41ª Marcia di Monselice: correre (o camminare) tra primavera e Colli Euganei
L’8 marzo 2026 Monselice si è svegliata con quell’energia speciale che solo le grandi tradizioni sanno regalare. Per la 41ª Marcia di Monselice, centinaia di podisti e camminatori hanno invaso le strade e i sentieri ai piedi dei Colli Euganei, trasformando la cittadina in un vivace punto di incontro per sportivi, amici e famiglie.
Organizzata come corsa non competitiva, la manifestazione ha mantenuto il suo spirito più autentico: quello di permettere a chiunque, correndo o semplicemente camminando, di scoprire uno degli angoli più suggestivi del territorio padovano. Monselice, dominata dalla Rocca e circondata dalle dolci alture dei colli, è da sempre una porta naturale verso panorami che cambiano ad ogni curva del sentiero.
Quest’anno la giornata ha avuto un ingrediente in più: una primavera arrivata in anticipo. I partecipanti hanno attraversato tratti di campagna e collina accompagnati dal giallo intenso delle mimose e dai primi frutteti già in fiore, un contrasto delicato con il verde dei boschi che ha reso il percorso ancora più suggestivo.

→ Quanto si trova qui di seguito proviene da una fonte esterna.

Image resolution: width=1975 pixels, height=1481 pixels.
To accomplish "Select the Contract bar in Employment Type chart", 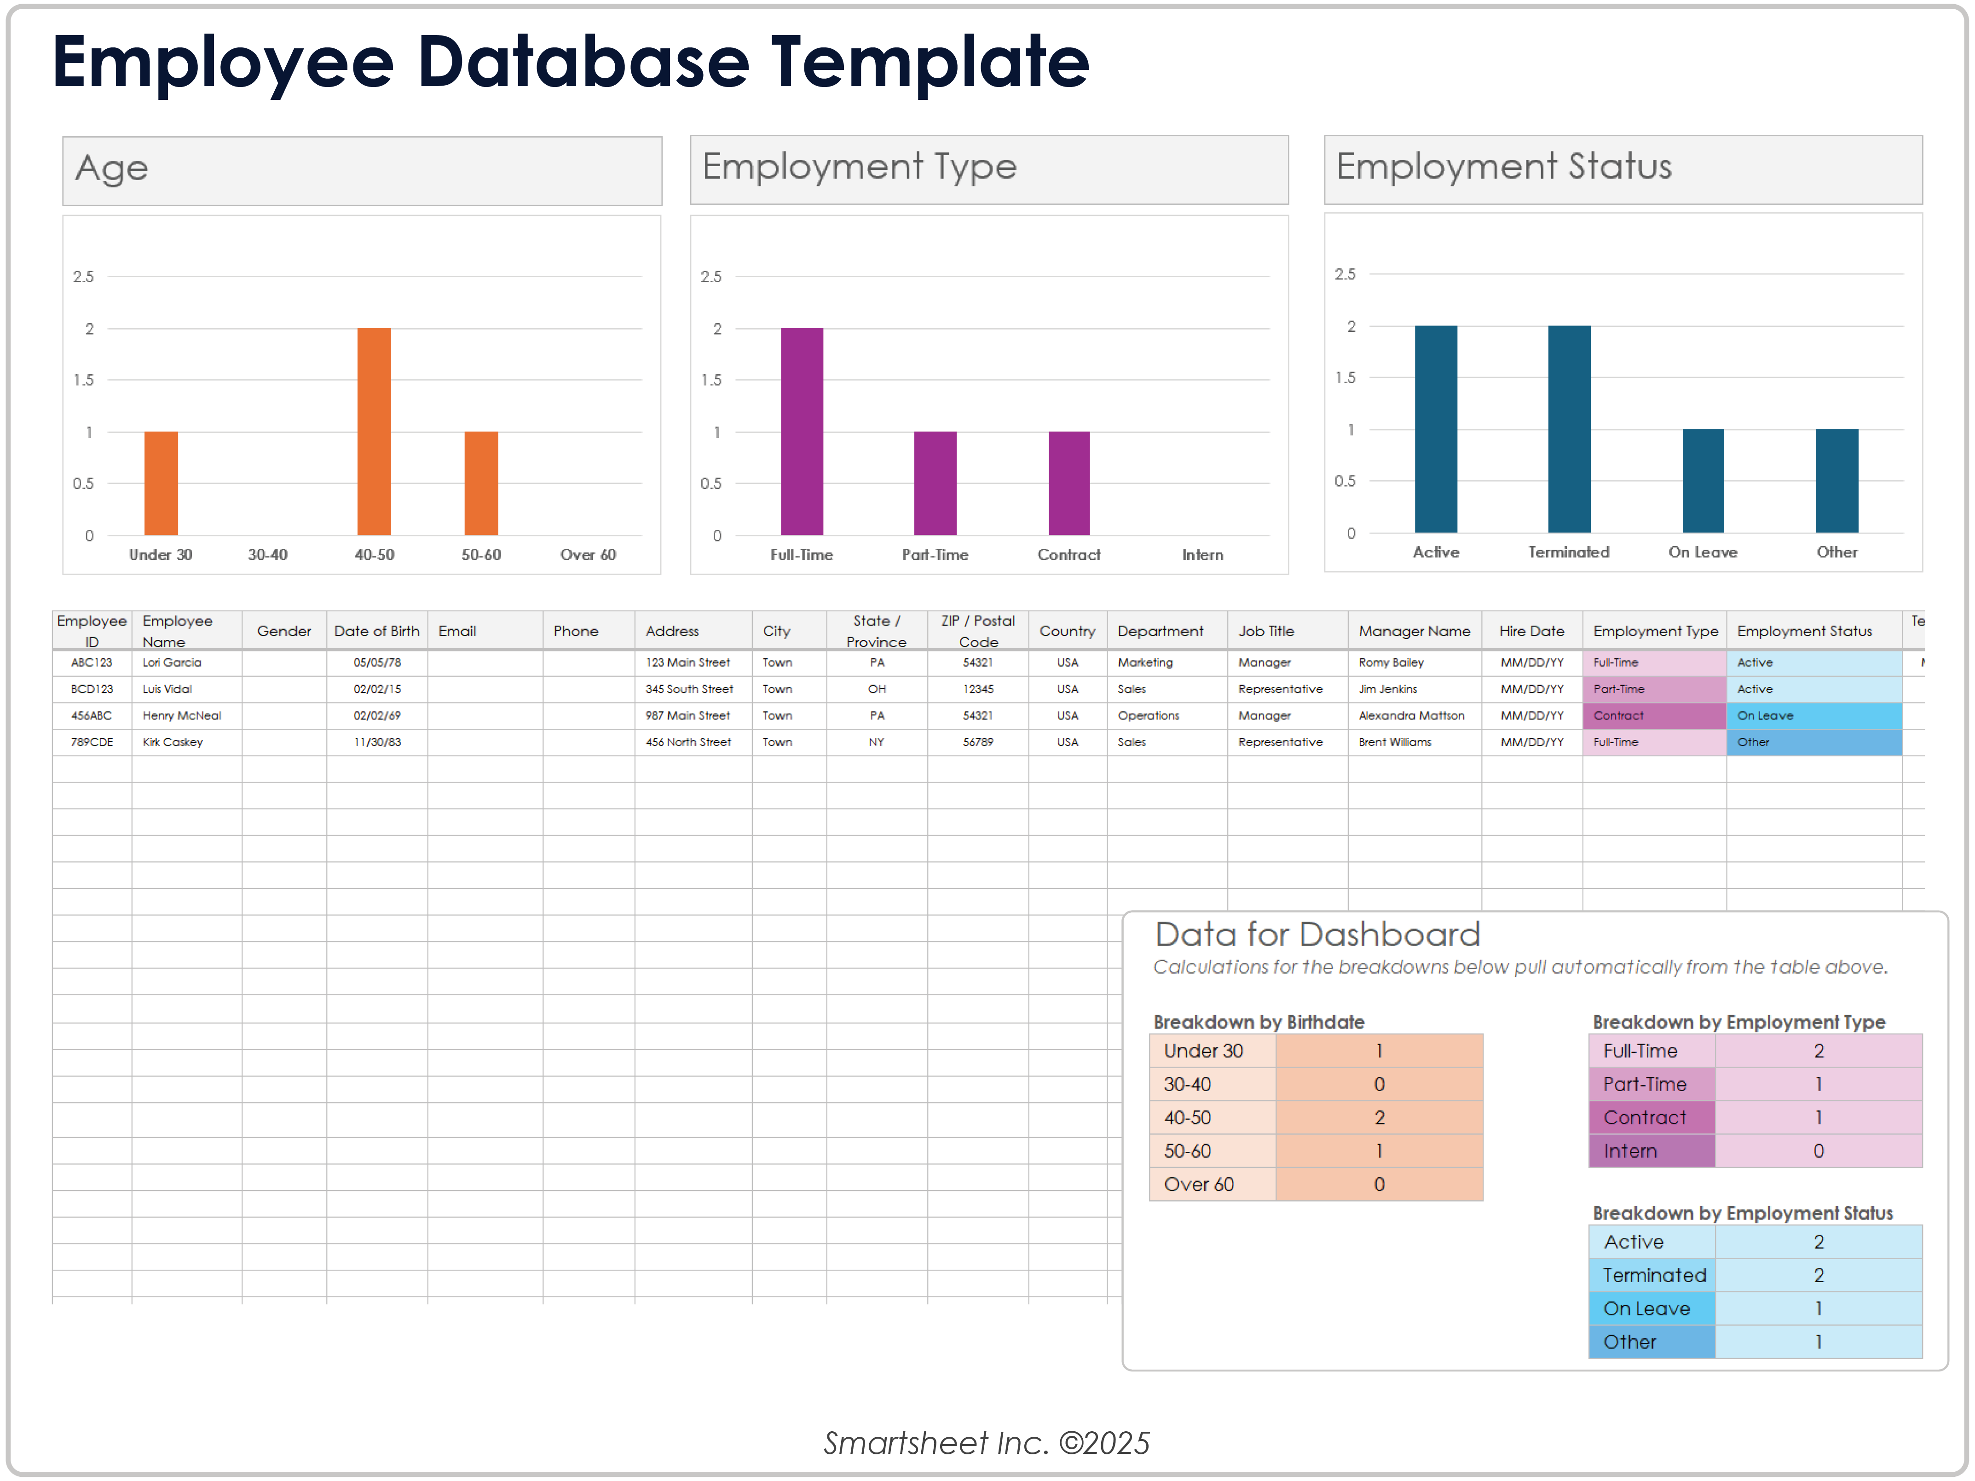I will 1069,482.
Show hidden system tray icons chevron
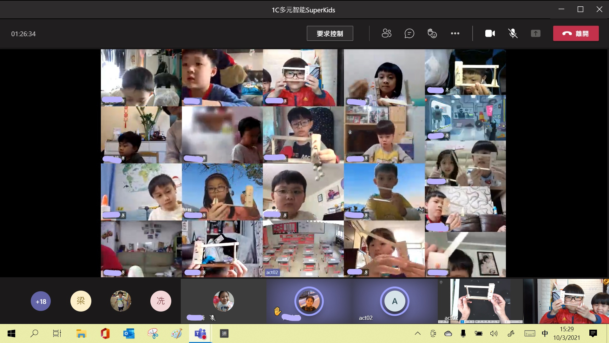Image resolution: width=609 pixels, height=343 pixels. 418,333
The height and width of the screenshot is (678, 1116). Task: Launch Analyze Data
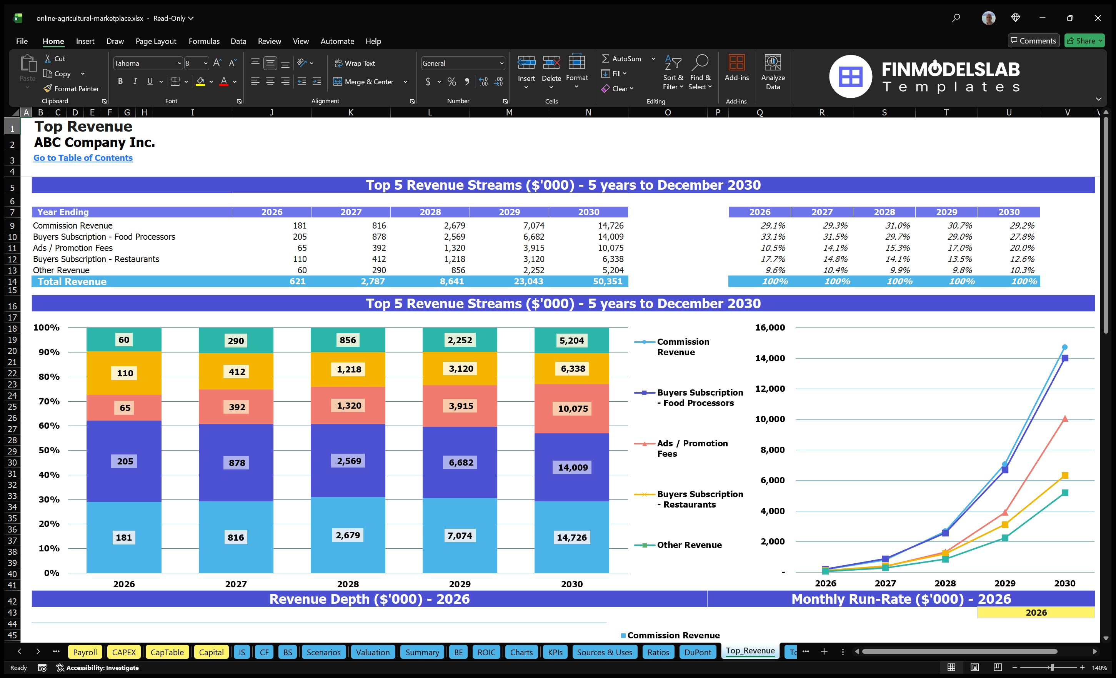[773, 73]
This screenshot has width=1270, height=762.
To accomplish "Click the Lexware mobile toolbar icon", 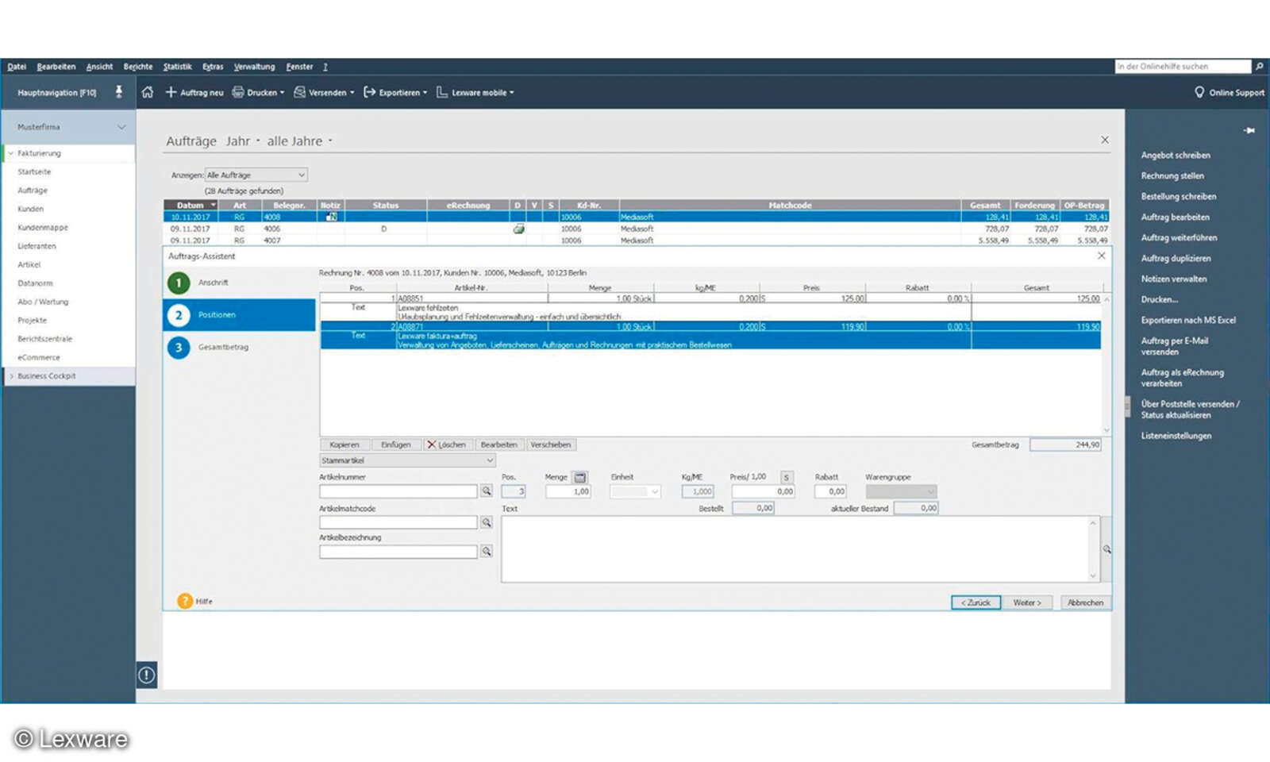I will click(x=442, y=92).
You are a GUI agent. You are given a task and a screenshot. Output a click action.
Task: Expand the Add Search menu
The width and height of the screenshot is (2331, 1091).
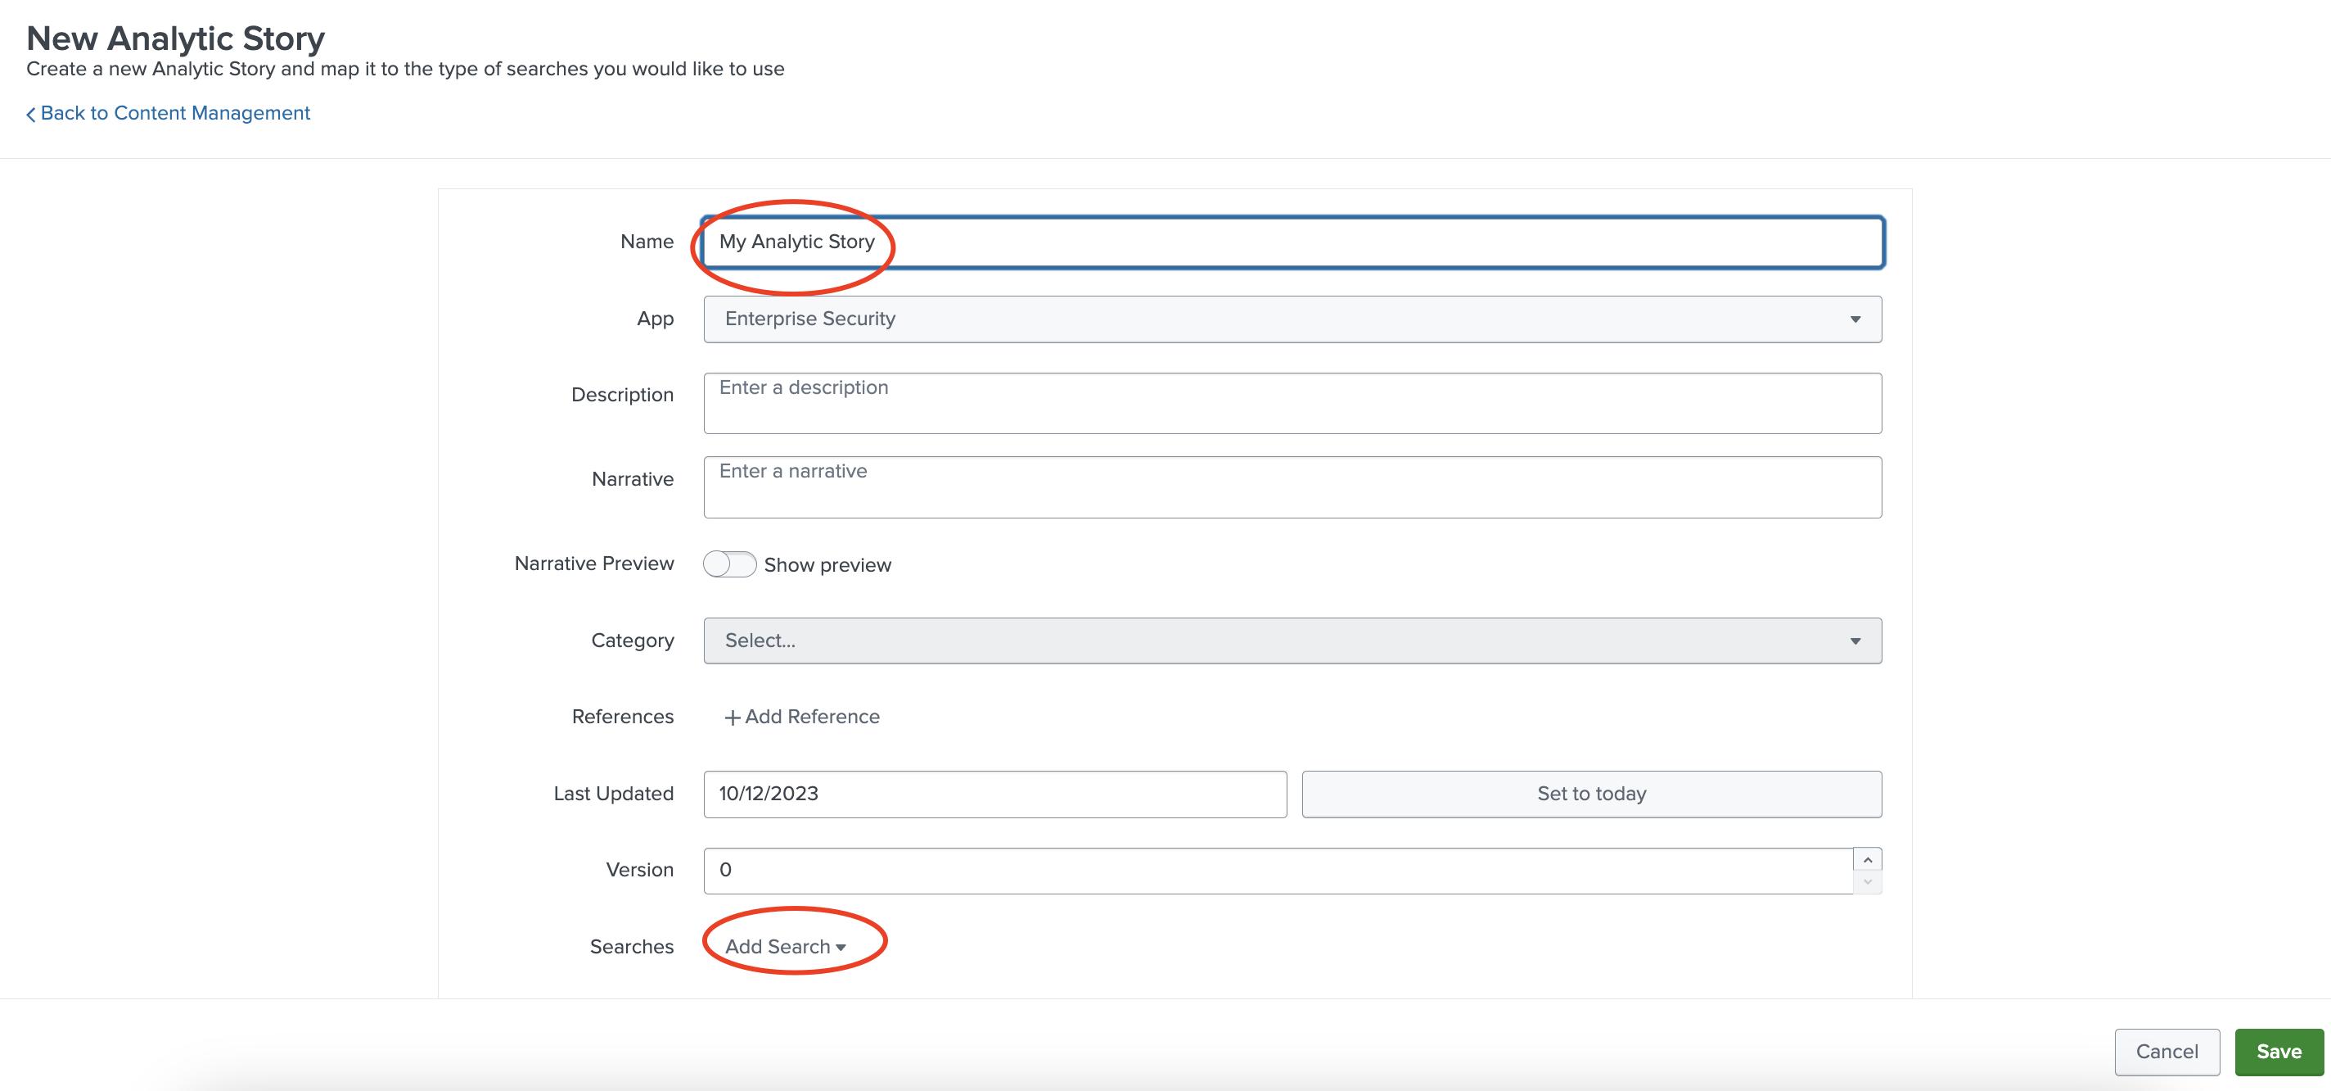[785, 946]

Tra i partecipanti c’era anche Franca Panagin, che racconta così la sua esperienza:
“Da più di 40 anni, in marzo, Monselice è invasa da centinaia di podisti e camminatori accorsi ad ammirare le bellezze dei Colli Euganei, grazie alla corsa non competitiva che permette a tutti di ammirare panorami incantevoli. Quest’anno la primavera precoce ci ha permesso di ammirare bellissimi alberi di mimosa e frutteti già fioriti.”
Partita da Rovigo insieme a Otto e Valeria, Franca ha ritrovato a Monselice tanti amici pronti a scegliere uno dei tre percorsi proposti: 8, 13 o 19 chilometri, distanze pensate per permettere a tutti di partecipare, dai camminatori più tranquilli ai runner più allenati.
Convinta da Otto, Franca ha deciso di mettersi alla prova sul percorso intermedio di 13 km, una distanza impegnativa soprattutto per chi non ha molta esperienza con i tracciati collinari.
“Partita in compagnia, ma al primo bivio Otto, più sciolto di me in queste corse, ha cambiato marcia e l’ho raggiunto solo al traguardo.”
Il percorso ha regalato scorci tra i più affascinanti dei Colli Euganei, portando i partecipanti fino all’eremo di Monte Ricco, uno dei punti panoramici più suggestivi della zona. Qui il sentiero si snoda nel sottobosco, tra tratti stretti e sassosi che richiedono attenzione ma regalano un contatto diretto con la natura.
Dopo la salita, la discesa verso il traguardo ha chiuso un anello tanto impegnativo quanto appagante.
“Percorso abbastanza impegnativo ma, alternando corsa e camminata, sono stata soddisfatta di com’è andata. Correre o camminare nei Colli Euganei è sempre una bella esperienza: arrivi stanca ma appagata.”
Ed è proprio questo lo spirito della Marcia di Monselice: non la competizione, ma la condivisione di un paesaggio, di una fatica gentile e di una tradizione che da oltre quarant’anni continua a richiamare persone da tutta la provincia e oltre.
Tra sentieri, amicizie e profumo di primavera, anche questa edizione ha lasciato nei partecipanti la stessa sensazione: quella di aver vissuto qualche chilometro di bellezza autentica.